Speculative execution
Many modern processors do speculative execution. In one type of speculative execution the processor might estimate what are the chances that a conditional branch will be taken and execute the instructions following it. If the guess was correct, the processor is well ahead compared to just waiting. If the guess was wrong, the processor tries to revert the effects of the instructions that it executed speculatively.
The paradox in the example above is not due to speculative execution. It happens even within the official, proper behaviour of the processor, described in terms of an abstract machine.
As a side note, Meltdown and Spectre are examples of security vulnerabilities that result from cases where there are observable effects for the instructions executed speculatively. An attacker obtains information based on side effects (side-channel) outside the abstract machine description. E.g. speculative execution impacts caches, and an attacker can check if a memory location is cached (based on the speed of access) to infer the results of a speculative execution of reads from memory it should not have access to.
Data dependency ordering
Data dependency from the CPUs point of view are cases where it’s clear that two instructions depend on each other. E.g. when reading a location from memory to later use that value as a pointer to access another location, the CPU can infer that the two operations are related and should not be reordered. Most of the processors respect data dependencies ordering. This is the case for x86 processors. One exception is the DEC Alpha processor that is in a league of its own.
In the example above each thread executes instructions that relate to different memory locations, so the data dependency ordering by the x86 processor does not stop out of order execution.

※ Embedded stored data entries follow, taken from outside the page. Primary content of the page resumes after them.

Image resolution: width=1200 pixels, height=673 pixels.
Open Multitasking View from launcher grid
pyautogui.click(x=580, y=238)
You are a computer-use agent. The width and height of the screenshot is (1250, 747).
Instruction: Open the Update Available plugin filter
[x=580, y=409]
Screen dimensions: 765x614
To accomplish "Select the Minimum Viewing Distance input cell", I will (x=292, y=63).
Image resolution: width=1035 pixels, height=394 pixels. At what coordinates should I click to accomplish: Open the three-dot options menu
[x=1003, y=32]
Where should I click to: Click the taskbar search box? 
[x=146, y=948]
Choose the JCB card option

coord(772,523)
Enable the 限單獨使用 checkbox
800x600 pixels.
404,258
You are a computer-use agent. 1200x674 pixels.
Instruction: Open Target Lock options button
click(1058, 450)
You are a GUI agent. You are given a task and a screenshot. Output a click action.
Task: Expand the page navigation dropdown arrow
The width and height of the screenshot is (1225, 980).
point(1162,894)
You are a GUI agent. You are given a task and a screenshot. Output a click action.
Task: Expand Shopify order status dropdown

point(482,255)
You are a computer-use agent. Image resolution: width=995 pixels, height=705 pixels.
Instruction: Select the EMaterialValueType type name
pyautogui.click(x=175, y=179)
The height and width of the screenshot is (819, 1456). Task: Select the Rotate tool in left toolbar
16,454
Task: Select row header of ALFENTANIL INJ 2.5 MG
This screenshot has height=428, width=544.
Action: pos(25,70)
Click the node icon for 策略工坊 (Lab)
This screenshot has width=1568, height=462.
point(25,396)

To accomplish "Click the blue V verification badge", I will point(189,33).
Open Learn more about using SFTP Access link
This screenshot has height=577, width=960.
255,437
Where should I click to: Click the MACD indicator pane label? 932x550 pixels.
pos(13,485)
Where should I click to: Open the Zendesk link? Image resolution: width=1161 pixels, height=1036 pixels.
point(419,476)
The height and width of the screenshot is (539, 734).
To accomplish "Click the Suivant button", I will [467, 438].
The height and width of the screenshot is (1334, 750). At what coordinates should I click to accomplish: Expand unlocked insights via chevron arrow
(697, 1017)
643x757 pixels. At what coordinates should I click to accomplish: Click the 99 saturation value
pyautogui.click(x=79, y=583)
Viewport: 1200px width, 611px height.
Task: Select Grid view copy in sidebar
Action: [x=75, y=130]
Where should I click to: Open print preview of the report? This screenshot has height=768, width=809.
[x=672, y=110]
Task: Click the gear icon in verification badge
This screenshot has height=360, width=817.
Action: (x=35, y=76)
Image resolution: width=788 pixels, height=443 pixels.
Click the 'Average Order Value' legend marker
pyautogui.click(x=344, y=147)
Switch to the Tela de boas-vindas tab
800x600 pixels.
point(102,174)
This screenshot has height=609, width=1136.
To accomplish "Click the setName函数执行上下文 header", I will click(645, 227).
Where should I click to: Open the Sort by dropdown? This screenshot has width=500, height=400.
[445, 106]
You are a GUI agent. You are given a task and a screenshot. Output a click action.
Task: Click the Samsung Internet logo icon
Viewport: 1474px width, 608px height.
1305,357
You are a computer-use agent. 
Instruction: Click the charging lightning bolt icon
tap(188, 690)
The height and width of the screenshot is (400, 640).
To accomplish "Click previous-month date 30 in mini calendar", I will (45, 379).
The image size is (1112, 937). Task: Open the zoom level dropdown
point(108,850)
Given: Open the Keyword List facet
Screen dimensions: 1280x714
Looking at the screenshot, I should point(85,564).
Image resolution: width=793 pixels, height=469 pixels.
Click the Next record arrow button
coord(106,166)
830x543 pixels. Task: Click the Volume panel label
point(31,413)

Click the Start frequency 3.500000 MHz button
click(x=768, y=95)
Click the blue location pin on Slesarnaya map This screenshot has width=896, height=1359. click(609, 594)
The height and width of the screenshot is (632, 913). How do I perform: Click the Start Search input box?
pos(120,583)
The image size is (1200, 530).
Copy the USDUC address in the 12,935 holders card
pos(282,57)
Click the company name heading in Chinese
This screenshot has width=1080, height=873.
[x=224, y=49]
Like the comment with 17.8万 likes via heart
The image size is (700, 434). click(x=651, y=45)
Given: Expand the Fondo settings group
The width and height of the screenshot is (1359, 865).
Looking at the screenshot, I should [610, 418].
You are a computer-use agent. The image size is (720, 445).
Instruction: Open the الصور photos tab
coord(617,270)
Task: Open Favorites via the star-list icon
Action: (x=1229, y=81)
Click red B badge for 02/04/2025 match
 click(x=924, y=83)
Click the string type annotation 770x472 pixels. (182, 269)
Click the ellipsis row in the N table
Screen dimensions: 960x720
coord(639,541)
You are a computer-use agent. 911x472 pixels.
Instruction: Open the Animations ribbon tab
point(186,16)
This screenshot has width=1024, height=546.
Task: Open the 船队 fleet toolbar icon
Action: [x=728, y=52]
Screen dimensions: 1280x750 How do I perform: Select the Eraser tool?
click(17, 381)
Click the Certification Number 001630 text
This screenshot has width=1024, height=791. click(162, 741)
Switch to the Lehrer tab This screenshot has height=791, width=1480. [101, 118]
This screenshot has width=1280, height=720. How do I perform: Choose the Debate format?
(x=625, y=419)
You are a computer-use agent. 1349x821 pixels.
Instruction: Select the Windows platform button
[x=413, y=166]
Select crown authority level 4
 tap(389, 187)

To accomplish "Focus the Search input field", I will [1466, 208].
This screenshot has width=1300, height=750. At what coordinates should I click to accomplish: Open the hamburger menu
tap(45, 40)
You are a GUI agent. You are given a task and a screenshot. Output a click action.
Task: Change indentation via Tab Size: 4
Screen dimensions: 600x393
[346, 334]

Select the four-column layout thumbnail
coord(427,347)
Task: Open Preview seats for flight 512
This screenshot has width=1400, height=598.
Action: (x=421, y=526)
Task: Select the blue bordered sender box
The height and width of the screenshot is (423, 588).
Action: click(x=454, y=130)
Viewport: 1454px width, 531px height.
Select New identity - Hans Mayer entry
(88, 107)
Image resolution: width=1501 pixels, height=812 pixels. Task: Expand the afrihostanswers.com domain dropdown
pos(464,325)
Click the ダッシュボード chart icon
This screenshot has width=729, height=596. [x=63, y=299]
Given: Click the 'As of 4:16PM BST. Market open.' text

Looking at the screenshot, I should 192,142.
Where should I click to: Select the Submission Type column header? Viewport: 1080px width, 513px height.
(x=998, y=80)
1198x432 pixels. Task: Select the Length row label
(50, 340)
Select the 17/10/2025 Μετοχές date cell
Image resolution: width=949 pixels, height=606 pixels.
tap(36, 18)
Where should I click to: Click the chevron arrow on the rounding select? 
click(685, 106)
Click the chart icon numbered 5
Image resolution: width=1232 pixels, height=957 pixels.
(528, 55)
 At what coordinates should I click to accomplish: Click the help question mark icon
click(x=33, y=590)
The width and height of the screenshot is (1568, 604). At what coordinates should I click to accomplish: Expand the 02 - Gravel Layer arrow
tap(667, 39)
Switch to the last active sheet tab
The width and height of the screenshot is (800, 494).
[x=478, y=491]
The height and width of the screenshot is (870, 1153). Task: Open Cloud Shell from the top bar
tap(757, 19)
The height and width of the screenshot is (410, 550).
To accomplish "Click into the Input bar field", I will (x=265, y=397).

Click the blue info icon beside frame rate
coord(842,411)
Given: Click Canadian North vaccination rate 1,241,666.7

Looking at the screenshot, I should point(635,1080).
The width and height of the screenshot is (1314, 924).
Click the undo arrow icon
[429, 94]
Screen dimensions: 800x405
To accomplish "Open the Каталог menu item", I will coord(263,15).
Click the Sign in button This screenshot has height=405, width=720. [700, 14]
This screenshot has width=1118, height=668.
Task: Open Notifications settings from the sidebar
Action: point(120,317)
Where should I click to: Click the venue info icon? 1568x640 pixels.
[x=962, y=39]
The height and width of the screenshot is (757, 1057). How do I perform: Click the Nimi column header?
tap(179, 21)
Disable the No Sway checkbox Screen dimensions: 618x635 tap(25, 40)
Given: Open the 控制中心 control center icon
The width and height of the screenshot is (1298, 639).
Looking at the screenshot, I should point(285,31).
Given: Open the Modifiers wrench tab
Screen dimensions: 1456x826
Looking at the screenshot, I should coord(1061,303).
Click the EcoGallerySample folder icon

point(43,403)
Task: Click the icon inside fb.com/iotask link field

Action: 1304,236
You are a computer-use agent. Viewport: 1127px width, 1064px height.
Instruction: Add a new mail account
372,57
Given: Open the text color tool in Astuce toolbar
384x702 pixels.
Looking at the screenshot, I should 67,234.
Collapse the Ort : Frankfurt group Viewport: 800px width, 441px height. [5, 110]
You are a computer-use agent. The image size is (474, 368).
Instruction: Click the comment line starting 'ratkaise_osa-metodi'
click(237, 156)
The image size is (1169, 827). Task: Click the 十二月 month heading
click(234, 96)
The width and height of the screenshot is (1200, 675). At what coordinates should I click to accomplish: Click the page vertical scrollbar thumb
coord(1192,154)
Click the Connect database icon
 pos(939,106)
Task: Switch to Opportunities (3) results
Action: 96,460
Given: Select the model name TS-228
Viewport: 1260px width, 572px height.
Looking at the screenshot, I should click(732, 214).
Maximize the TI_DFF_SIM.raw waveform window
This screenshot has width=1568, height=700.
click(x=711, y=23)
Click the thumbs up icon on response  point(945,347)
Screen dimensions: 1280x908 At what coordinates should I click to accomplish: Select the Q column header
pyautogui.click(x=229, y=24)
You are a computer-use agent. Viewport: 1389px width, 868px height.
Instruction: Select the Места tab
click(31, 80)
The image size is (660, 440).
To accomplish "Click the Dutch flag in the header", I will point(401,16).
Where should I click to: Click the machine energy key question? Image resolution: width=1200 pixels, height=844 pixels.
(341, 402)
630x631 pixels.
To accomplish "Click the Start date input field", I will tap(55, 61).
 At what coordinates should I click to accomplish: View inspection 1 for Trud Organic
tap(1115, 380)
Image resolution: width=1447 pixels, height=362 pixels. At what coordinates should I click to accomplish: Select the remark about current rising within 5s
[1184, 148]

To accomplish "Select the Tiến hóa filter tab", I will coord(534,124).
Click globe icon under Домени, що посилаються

Weak and strong memory models
When instructions refer to different memory locations, with regards to loads/reads from memory and stores/writes to memory there are 4 possible issues:
- writes can be reordered ahead of other reads
- writes can be reordered ahead of other writes
- reads can be reordered ahead of other reads
- reads can be reordered ahead of other writes
x86 processors only have the last issue. In the example above the read
instructions follow write instructions to another memory location. The
processor appears to perform the read ahead of the write, leading to the
outcome where both reads end up with the initial value, 0
.
But other than this particular case, x86 processors do not have the other 3 issues. These kind of processors are said to have strong memory models.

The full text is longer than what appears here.